He walked the gauntlet, past Mama’s register, past Clarence and Michelle sitting in one of the front booths, past Max the Silent wearing a waiter’s apron, past the Prof, although he couldn’t have seen the little man unless he looked under one of the tables. If he had, he would have seen the double-barreled sawed-off that was the Prof’s trademark back in his cowboy days.

They had his face now. Had his walk, his webbed fingers, the skull beneath his skin. Had him all, every piece of him. And soon they’d have his voice. They could pick him out of a crowd even with the best plastic surgeons in the world doing their work.

And he knew it.

But he kept on coming, right to my booth in the back.

Mama kept her position at the register. I’d already had my soup. And she didn’t serve it to outsiders.

He sat down. The muscle under his eye jumped. I knew by now it wasn’t an anxiety tic. Probably the last plastic-surgery job had gone a little wrong, damaged some of the nerves in the area. I wondered why they’d never fixed his hands.
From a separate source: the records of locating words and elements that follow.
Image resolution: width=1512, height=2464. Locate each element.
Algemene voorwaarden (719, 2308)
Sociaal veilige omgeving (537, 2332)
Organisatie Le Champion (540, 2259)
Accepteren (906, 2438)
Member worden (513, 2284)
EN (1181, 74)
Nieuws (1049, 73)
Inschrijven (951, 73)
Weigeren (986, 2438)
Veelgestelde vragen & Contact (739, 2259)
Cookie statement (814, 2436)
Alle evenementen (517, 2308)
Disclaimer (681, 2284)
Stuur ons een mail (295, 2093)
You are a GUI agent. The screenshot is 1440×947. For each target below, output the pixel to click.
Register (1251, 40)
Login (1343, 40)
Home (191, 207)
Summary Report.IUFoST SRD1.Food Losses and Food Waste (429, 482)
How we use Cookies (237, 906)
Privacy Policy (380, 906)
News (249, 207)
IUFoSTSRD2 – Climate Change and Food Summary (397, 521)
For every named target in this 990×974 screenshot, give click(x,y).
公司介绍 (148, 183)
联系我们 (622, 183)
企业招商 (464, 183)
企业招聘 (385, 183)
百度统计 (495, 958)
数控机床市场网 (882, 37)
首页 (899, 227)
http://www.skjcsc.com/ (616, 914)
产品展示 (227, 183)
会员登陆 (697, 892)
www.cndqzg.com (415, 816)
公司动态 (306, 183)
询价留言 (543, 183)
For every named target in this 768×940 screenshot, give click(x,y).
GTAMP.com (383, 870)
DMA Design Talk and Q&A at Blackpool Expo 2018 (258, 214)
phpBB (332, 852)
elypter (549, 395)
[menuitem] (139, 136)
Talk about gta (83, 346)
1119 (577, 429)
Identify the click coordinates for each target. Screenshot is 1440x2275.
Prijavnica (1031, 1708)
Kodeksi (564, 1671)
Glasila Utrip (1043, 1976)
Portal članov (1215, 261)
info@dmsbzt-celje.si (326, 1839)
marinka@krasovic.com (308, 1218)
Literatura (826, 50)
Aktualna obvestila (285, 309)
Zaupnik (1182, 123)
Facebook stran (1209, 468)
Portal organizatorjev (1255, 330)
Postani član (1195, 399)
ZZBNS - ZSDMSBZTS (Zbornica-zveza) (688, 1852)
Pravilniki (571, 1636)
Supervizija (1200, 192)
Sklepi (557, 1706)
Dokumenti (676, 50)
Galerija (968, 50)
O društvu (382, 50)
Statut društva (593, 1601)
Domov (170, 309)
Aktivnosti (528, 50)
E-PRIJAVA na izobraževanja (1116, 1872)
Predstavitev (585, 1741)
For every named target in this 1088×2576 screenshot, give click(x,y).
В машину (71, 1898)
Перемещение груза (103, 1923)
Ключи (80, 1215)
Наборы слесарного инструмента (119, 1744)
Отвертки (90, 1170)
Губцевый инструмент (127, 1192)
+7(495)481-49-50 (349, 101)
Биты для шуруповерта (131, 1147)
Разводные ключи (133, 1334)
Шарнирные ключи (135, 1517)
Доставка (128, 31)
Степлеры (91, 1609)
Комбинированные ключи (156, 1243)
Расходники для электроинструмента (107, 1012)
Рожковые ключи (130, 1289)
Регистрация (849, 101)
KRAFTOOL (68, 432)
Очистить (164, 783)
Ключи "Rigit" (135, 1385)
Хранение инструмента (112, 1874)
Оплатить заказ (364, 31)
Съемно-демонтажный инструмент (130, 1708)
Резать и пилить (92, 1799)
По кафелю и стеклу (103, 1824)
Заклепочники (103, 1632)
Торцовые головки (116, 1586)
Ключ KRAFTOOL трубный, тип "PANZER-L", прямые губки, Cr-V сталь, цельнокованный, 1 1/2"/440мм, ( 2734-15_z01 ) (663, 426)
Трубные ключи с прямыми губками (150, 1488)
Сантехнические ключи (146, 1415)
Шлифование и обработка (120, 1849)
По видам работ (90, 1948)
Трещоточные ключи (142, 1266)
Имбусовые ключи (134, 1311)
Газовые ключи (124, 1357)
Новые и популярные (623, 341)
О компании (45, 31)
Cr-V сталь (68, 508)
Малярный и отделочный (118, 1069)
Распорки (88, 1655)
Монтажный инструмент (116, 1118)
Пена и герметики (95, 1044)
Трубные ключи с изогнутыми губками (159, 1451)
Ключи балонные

“I know how to do it now,” I told him, no preamble. “But now it’s time to find out who you are.”

“What does that mean?” he asked, even-toned.

“You ever wonder,” I asked him, “if it’s only terrorists who have enough balls to drive a truck loaded with explosive?”

“I don’t get your meaning.”

“I’ve got a plan. But it needs something I don’t have. Six heroes.”

“Heroes?”

“Six men—six people, I guess they don’t need to be men—willing to drive trucks loaded with death.”

“You don’t mean—?”

“It’s the only way it can work,” I said, watching my unsmoked cigarette burn in the glass ashtray. “Lothar ever tell you who was in charge?”

“No. He said it was a collective. Everyone equal.”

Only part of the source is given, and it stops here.